> _Work instructions_:
What is wanted is an exact copy of the lines from the top of the listing through the line containing "Mengderabatter [presentation] (71, 795)".

»»

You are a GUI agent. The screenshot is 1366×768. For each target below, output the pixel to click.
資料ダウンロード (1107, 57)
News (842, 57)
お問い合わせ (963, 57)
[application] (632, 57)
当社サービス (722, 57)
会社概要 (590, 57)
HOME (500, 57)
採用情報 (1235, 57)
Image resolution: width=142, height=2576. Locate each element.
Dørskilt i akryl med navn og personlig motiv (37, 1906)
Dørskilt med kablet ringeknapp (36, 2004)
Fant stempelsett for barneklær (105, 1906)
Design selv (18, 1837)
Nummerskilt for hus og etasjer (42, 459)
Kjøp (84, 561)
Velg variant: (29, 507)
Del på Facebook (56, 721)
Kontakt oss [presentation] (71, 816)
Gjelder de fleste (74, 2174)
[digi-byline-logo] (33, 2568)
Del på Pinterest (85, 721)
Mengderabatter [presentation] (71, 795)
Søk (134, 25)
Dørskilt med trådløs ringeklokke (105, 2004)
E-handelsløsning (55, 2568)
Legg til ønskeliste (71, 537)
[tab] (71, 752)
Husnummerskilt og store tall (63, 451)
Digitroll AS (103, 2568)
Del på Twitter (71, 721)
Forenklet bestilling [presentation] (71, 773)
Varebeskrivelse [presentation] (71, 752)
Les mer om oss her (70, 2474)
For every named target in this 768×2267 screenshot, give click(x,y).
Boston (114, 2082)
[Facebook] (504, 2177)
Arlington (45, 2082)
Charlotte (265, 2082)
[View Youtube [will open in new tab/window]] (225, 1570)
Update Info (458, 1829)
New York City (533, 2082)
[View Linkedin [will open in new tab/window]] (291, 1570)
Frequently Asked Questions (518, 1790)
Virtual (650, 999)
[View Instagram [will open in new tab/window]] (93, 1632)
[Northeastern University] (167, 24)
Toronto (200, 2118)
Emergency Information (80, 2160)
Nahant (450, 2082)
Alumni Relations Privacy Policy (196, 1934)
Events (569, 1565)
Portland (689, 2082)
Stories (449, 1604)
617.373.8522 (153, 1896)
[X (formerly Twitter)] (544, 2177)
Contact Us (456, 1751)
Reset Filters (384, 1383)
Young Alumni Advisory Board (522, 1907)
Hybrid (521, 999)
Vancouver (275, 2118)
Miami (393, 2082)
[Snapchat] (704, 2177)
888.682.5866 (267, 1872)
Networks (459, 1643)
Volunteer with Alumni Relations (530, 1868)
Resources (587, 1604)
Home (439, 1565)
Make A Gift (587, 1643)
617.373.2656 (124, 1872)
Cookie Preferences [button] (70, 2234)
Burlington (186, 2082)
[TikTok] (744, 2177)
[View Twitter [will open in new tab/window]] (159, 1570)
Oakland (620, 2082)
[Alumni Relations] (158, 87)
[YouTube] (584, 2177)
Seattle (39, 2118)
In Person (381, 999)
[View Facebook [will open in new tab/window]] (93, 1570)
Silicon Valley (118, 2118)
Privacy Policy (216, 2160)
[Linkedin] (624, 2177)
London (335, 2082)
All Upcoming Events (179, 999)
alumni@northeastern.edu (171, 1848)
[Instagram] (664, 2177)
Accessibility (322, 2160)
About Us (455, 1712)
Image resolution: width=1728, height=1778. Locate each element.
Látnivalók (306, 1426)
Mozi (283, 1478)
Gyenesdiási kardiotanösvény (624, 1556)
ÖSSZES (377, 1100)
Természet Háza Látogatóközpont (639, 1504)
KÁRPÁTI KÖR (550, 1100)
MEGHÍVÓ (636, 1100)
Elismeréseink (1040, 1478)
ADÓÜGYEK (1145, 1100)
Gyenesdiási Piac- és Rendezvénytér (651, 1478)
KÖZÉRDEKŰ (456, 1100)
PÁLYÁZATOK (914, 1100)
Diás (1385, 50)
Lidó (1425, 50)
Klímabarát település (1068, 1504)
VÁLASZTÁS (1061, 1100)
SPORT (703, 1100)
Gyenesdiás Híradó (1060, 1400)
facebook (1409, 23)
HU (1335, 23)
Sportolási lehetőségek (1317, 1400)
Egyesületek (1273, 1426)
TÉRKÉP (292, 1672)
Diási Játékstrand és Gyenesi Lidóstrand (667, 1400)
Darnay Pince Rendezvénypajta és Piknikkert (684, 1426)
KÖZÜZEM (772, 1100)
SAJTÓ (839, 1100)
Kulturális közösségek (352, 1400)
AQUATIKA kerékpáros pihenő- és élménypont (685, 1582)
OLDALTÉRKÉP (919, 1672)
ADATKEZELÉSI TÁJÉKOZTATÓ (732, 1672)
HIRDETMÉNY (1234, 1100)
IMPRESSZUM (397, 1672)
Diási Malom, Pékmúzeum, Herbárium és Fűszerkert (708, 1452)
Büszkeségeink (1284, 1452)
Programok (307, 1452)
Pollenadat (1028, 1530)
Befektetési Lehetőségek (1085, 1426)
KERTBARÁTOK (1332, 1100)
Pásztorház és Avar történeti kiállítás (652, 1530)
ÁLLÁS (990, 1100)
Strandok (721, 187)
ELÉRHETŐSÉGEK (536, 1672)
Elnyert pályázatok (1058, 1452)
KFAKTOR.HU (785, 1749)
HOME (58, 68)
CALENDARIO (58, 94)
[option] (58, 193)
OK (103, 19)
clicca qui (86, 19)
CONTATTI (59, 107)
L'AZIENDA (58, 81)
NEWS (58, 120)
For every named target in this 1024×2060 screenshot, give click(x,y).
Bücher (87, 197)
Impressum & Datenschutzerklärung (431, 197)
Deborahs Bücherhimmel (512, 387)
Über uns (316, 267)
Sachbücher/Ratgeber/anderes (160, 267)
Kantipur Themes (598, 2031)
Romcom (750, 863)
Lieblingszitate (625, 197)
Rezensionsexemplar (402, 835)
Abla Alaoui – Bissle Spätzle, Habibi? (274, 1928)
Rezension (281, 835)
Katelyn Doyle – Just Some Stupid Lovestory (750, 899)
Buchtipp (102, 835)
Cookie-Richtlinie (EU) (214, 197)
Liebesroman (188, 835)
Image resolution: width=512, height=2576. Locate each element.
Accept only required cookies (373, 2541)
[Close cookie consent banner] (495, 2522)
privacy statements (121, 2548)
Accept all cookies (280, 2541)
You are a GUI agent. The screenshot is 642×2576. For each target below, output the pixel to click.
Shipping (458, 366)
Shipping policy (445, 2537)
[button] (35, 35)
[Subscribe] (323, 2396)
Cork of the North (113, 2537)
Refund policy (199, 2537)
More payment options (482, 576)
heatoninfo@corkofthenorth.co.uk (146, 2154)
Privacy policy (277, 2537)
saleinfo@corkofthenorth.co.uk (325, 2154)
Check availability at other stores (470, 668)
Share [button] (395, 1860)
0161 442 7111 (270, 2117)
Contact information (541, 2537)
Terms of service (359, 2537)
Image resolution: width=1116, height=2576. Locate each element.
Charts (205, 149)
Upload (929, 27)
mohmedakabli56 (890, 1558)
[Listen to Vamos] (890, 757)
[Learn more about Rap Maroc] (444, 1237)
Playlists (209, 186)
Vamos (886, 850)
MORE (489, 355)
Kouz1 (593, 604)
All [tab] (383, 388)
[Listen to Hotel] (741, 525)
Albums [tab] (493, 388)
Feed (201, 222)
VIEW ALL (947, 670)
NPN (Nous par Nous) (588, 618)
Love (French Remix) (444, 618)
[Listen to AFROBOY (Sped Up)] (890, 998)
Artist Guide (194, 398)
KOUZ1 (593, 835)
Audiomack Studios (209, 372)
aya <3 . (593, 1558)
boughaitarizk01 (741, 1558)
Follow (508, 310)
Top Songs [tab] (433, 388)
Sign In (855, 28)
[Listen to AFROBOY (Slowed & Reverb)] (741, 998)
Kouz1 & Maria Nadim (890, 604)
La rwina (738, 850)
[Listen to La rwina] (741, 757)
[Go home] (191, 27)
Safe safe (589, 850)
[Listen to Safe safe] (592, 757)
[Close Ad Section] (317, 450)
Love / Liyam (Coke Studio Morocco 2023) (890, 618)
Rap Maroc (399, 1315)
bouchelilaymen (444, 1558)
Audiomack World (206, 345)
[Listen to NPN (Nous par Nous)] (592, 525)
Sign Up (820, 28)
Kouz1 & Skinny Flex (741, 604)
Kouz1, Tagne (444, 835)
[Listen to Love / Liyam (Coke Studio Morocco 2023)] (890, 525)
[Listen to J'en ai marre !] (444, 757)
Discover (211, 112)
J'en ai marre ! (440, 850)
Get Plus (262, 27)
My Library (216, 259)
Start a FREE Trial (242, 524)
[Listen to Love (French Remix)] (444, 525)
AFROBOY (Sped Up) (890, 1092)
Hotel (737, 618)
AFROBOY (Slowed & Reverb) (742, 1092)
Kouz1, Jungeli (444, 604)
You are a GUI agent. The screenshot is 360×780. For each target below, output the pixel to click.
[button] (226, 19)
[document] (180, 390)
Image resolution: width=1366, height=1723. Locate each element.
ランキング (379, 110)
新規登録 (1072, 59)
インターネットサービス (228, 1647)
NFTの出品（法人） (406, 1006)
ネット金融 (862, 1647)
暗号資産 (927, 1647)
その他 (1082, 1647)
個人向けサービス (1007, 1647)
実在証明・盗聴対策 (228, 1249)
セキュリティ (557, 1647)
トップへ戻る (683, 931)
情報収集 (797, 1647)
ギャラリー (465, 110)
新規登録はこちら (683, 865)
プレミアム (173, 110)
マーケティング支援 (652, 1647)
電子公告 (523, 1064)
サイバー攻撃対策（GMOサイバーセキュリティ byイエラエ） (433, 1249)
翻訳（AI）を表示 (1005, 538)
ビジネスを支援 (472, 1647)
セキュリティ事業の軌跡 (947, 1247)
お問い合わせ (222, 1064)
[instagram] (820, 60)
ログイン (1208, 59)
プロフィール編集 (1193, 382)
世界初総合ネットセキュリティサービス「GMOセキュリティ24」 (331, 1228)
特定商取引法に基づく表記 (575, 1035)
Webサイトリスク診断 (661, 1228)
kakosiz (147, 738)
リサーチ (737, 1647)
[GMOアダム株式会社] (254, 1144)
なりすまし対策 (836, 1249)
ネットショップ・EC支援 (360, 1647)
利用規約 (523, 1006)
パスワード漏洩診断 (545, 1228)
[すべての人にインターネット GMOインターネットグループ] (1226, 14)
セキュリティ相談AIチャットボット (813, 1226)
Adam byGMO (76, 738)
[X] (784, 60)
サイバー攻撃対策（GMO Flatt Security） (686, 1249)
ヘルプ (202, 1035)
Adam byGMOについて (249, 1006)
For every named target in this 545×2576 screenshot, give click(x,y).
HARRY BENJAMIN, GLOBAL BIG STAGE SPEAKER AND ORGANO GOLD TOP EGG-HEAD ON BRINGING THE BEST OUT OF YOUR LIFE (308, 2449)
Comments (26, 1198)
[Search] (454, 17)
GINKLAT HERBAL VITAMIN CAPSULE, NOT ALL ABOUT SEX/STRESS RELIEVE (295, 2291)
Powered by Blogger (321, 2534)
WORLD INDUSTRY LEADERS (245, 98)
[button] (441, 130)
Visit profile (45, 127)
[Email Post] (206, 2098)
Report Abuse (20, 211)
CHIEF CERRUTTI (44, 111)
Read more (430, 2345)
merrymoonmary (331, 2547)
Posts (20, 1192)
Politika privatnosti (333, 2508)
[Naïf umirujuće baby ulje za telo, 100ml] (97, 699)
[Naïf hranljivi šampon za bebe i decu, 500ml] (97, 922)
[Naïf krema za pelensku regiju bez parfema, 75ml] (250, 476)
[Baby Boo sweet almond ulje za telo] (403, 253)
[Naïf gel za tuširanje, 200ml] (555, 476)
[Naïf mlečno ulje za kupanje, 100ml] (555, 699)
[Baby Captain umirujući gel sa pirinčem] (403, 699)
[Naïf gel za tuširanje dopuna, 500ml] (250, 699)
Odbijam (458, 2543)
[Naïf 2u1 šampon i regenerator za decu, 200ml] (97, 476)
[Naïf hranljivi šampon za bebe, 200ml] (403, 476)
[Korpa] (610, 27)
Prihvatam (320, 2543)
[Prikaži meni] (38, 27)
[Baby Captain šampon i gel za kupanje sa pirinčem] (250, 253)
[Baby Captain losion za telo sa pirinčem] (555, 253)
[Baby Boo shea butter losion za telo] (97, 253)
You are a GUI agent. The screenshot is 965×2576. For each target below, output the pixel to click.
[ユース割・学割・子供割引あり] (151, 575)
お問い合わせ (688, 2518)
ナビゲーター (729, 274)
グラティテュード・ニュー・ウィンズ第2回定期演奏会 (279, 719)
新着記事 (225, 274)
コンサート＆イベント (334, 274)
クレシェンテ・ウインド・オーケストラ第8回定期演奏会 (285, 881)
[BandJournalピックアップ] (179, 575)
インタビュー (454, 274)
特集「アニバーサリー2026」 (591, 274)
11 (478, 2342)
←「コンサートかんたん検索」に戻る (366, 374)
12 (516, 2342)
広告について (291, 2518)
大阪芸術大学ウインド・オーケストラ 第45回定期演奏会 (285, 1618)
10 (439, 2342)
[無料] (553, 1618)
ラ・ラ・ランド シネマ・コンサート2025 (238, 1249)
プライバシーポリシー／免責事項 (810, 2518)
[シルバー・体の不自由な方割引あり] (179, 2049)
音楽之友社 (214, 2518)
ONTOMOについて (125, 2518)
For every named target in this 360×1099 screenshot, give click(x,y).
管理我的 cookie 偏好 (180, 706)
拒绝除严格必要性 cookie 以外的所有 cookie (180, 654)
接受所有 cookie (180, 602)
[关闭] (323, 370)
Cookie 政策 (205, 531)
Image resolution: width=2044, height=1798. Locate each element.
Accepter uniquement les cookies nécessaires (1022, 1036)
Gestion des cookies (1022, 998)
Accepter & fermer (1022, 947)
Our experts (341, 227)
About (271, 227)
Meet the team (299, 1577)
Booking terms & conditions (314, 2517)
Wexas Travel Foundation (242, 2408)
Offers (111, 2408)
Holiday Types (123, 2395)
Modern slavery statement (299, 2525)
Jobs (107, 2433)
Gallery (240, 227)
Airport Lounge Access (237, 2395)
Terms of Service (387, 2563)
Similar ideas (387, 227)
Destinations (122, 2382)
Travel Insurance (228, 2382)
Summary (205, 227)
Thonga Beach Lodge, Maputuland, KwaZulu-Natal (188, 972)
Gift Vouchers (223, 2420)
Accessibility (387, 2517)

««

> _Result of the task_:
You are a GUI agent. The screenshot is 1366×768. For each target below, output the pixel to click.
資料ダウンロード (1107, 57)
News (842, 57)
お問い合わせ (963, 57)
[application] (632, 57)
当社サービス (722, 57)
会社概要 (590, 57)
HOME (500, 57)
採用情報 (1235, 57)
Image resolution: width=142, height=2576. Locate each element.
Dørskilt i akryl med navn og personlig motiv (37, 1906)
Dørskilt med kablet ringeknapp (36, 2004)
Fant stempelsett for barneklær (105, 1906)
Design selv (18, 1837)
Nummerskilt for hus og etasjer (42, 459)
Kjøp (84, 561)
Velg variant: (29, 507)
Del på Facebook (56, 721)
Kontakt oss [presentation] (71, 816)
Gjelder de fleste (74, 2174)
[digi-byline-logo] (33, 2568)
Del på Pinterest (85, 721)
Mengderabatter [presentation] (71, 795)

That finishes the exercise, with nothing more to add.